The determined middle-class man provides the foil for the corrupt chaotic country; the poor woman demonstrates that the author has conscience enough not to write about her own life (because that is not Real India, you know); the child at risk of being waylaid to a fate of ‘no school, no English, no office’ is the future of the country and the emotional stakes of the narrative; the city forms the backdrop, forever illustrating the collision of tradition with technological modernity; and there you are, all set up for a tour-de-force of #thirdworldproblems.
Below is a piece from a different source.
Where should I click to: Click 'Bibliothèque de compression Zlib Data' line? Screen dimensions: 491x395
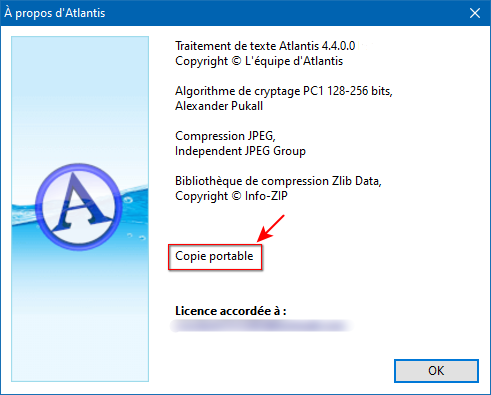pyautogui.click(x=278, y=181)
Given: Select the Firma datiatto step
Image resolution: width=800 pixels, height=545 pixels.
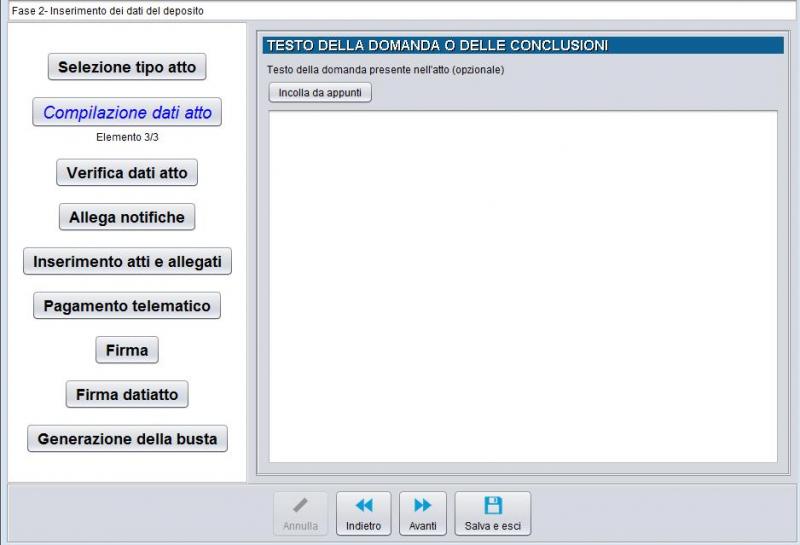Looking at the screenshot, I should (127, 395).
The novel hinges on our hand-wringing suspense over whether and how the characters will be saved from peril in perilous India. It feels manipulative. It does not come across as an earnest attempt—and here I must resort to blurb-speak—to seek redemption amid the merciless chaos of a contemporary Indian city, but a point-proving exercise grounded in placid cynicism: this is India. How awful it is. How unfortunate its people.
The world is everything that is the case, sure. But this is a bizarre kind of voyeurism. This is looking smugly through the peephole of education and privilege into ‘the world’ and patting oneself on the back for accurately characterising it, for being able to sum it up in so many words, to lay it bare and walk away, as though the mere act of documentation constitutes a resolution for whatever conflict is observed.
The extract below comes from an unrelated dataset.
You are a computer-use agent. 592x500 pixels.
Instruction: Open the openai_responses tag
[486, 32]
In several interviews, Sankaran has cited as inspiration the unnamed maid she once fired for “repeated absenteeism” and her son (the maid’s) who shot Sankaran a look of resentment as he walked his mother away. Sankaran seems to have written her first novel at least partly as a sort of imagined redemption for this event.
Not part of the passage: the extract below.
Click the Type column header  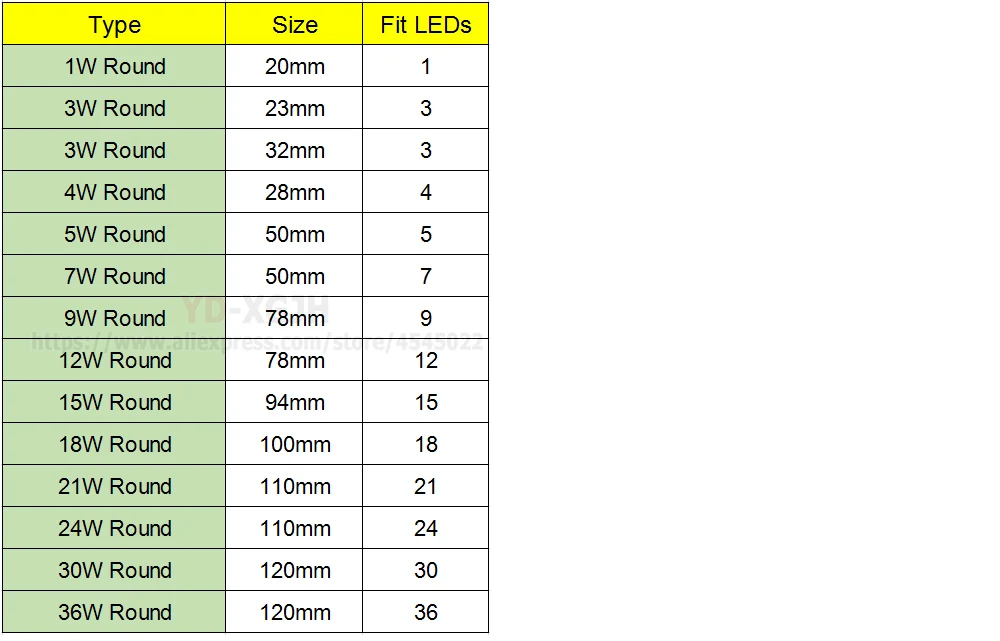coord(114,25)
This, to me, is the real story: the acrimonious (or upsetting, or simply uncomfortable) encounter between wealthy writer and poor subject, and the writer’s attempt to resolve it through fiction. For such an attempt to be meaningful, the writer’s own appearance in the narrative is imperative. This novel ought to have been a mirror. It is instead a window. Sankaran’s failure is that she describes (and deconstructs) only the view, not the viewer.
In an interview with BusinessWorld in July, Sankaran described part of her daily writing routine thus: “After breakfast, I go to the neighbourhood coffee shop; it’s right next to a medical college and always bustling. For some reason, that colour and noise helps me write. I plug in my iPod, keep the volume on low, sip my coffee and plunge into my writing.” This vantage is palpable in her novel: a writer removed, riskless, writing in a bubble, sealed off from the ‘colour and noise’ that are both her subject and inspiration, but not her experience.